Students have always appreciated honesty and transparency in a world that doesn’t offer them much of that. It allows them to properly discern and adequately respond to the situation they face.

My advice to school leavers would be to not be afraid of going against popular opinion, especially when it is contrary to the Gospel of Jesus Christ.

Jesus is the only one that will reveal your true self to yourself amidst confusion, so don’t ever leave Jesus.

If times are tough, ask his mother for some help to stay close to him.

That involves engaging in prayer each day and taking time out of a busy schedule to meditate—read the Scriptures to be inspired by the word of God and don’t stop!

If university is on the horizon, seek out the Catholic chaplaincy and stay close to like-minded, fun and interesting people. They will be able to help you along the journey.

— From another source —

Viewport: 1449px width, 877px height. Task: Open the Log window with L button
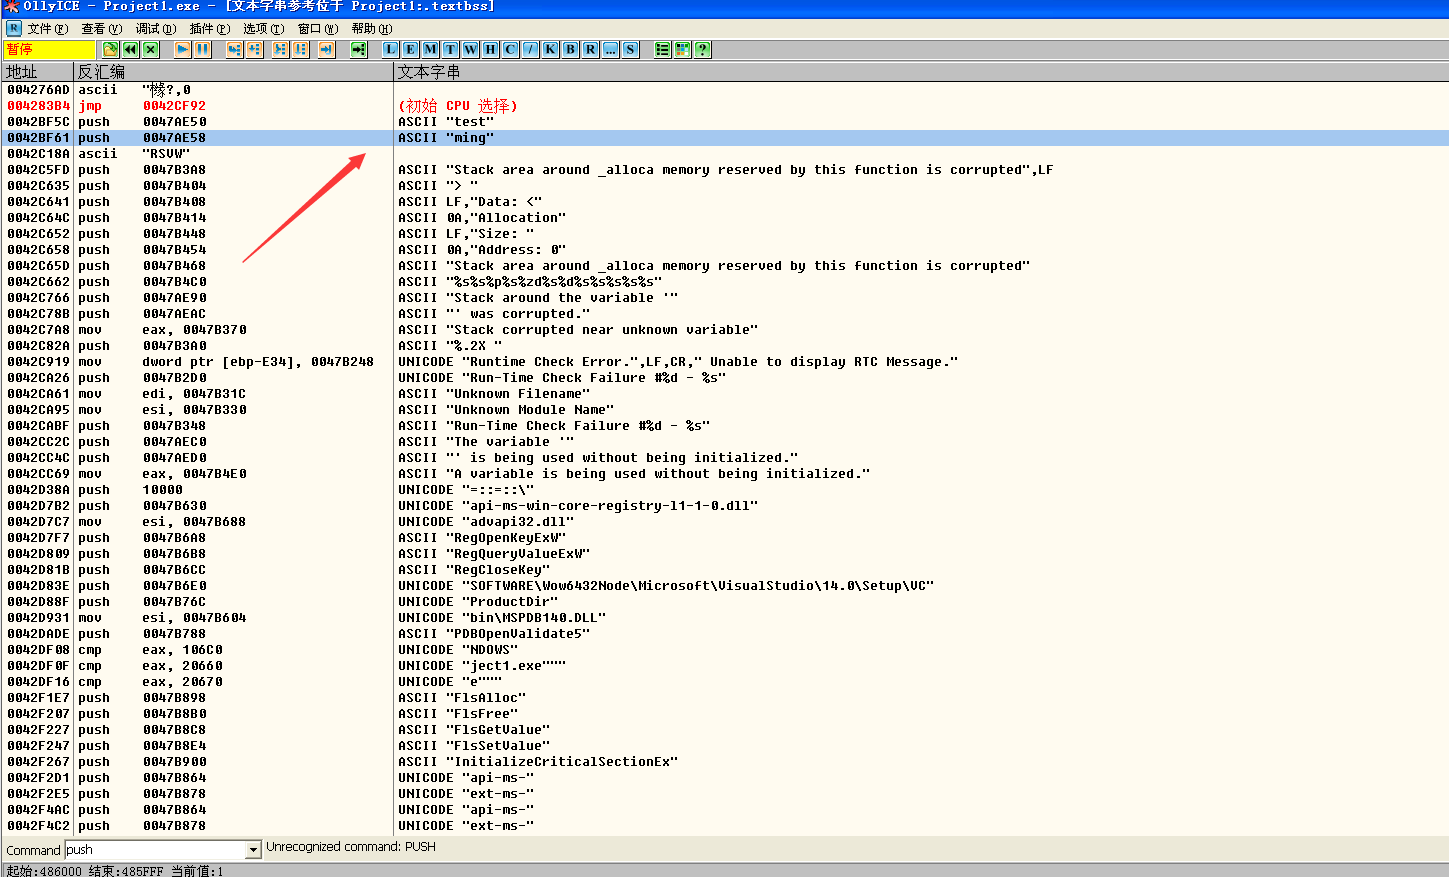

Fr Roberto Keryakos, chaplain with Fr Ben Gandy at Mary MacKillop Catholic College, Wakeley

Keep the faith. Leaving the relatively-safe school bubble means you’ll be out in the “real world.”

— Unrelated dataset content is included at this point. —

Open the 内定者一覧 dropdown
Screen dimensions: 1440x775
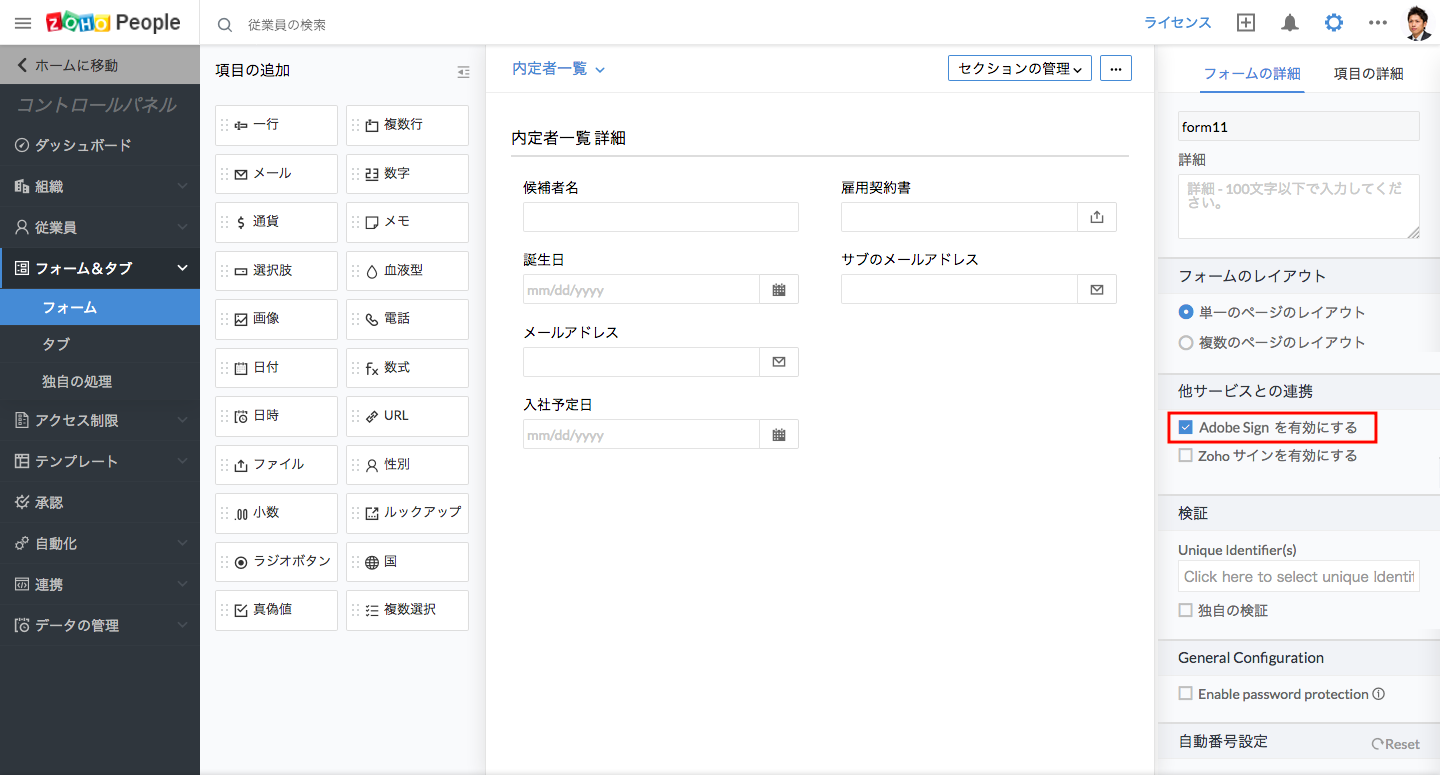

The temptation will be to blend in with the secular and anti-religious culture. Don’t! We need to be brave, take in the good from the culture, but reject the bad.

Keep light-hearted—too many people take themselves too seriously.

Now, taking life seriously and taking pride in your gifts and skills is a very good thing as long as you’re able to still have a laugh, let your hair down, take constructive criticism, and realise that in the end God is in charge.

Keep going heavenward—there’s a battle raging for all our souls.

The devil tries to take us away from God, towards him, to eternal death. Never forget this spiritual battle, and never give the devil an opening into

your life.

Love God, keep his commandments, and be a saint!


Archbishop Anthony Fisher OP kisses the newly anointed priestly hands of Fr Anderson Rodas. Photo: Alphonsus Fok

Fr Anderson Rodas, chaplain at De La Salle Catholic College, Caringbah

You are not the sum of your weaknesses and your mistakes, on the contrary, you are the sum of the love and support of a father and a mother, always remember that.

Today we live in a world destroyed by hatred and violence, by terrorism and fanaticism, but also by the belligerent arrogance of those who believe they are the masters of the world, in a world that seems increasingly subject to the evil one.

As you go out into the world go out carry with your own lives dreams and hopes.

My invitation and desire to you all is that you may bring hope and joy first to your families and then those around you.

At times we don’t need to do much, only a little act of kindness at home or in the street can change someone’s life and bring a little hope for their day, and this will also have its reward in Heaven.

The people are deprived many times of their smiles for the struggles they go through lets us be instruments to bring smiles to so many you will encounter.


William Chow. Photo: Alphonsus Fok
William Chow. Photo: Alphonsus Fok

Fr William Chow, chaplain at La Salle Catholic College, Bankstown

To the class of 2023, congratulations! You have all made it! All of you have received a first-class education, by world standards.

Your religious education is just as important as your academic education. Why? Because at the end of the day God is more important than any job or any material wealth than you could ever amass.

Things will rapidly change for you in the coming decade. You must continue to have a solid spiritual foundation in order to meet the challenges that change inevitably brings.

Remember, when moving forward to make your decisions and relationships based on the love of Jesus.

Having the love of Jesus as your centre will help in all the challenging and happy moments in your lives.